- Opening Delimiter -

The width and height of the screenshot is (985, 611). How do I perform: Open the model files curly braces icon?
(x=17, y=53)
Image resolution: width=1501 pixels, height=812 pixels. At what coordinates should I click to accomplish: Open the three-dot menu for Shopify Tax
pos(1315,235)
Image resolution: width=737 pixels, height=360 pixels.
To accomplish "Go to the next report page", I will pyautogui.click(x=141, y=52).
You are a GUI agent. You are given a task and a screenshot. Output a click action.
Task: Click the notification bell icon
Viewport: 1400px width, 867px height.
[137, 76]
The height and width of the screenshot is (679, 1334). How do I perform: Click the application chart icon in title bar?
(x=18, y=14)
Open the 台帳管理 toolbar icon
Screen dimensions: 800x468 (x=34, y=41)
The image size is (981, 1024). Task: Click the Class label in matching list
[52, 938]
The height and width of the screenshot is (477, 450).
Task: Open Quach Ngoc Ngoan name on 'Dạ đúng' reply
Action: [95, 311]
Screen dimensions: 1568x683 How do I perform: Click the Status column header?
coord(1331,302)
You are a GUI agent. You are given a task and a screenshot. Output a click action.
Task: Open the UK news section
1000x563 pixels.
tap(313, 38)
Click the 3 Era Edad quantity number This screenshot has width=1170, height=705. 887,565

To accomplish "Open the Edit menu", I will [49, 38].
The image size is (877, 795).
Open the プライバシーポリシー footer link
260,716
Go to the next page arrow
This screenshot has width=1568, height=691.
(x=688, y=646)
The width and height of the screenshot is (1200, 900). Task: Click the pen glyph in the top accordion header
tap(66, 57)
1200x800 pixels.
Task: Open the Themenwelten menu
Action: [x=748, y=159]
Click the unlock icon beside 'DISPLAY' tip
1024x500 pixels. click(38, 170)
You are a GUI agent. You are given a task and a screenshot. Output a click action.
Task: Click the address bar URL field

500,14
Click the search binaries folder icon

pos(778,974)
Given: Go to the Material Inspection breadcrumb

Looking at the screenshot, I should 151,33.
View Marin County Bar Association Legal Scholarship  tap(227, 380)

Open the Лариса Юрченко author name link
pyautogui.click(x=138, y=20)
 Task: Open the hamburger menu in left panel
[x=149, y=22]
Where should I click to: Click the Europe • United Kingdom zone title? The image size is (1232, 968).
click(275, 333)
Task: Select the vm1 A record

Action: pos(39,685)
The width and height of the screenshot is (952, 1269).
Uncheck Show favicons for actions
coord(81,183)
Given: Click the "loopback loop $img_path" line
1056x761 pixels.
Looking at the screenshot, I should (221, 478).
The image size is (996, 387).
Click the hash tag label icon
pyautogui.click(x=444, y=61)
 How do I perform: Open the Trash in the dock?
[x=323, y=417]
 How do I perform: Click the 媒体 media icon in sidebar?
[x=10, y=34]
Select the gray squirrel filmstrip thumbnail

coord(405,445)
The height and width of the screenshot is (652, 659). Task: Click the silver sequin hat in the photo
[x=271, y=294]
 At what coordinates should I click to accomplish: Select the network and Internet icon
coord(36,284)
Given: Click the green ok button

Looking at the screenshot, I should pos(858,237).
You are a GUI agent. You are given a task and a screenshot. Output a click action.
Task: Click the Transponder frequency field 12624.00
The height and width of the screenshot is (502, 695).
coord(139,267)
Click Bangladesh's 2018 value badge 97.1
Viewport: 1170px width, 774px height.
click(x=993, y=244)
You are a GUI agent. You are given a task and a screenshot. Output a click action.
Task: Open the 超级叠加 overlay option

- Closing Delimiter -

Lines from the one containing "Select the gray squirrel filmstrip thumbnail" to the last line above, both included: copy these exactly and write nothing else.

# [Answer to this task]
Select the gray squirrel filmstrip thumbnail

coord(405,445)
The height and width of the screenshot is (652, 659). Task: Click the silver sequin hat in the photo
[x=271, y=294]
 At what coordinates should I click to accomplish: Select the network and Internet icon
coord(36,284)
Given: Click the green ok button

Looking at the screenshot, I should pos(858,237).
You are a GUI agent. You are given a task and a screenshot. Output a click action.
Task: Click the Transponder frequency field 12624.00
The height and width of the screenshot is (502, 695).
coord(139,267)
Click Bangladesh's 2018 value badge 97.1
Viewport: 1170px width, 774px height.
click(x=993, y=244)
You are a GUI agent. You are given a task and a screenshot. Output a click action.
Task: Open the 超级叠加 overlay option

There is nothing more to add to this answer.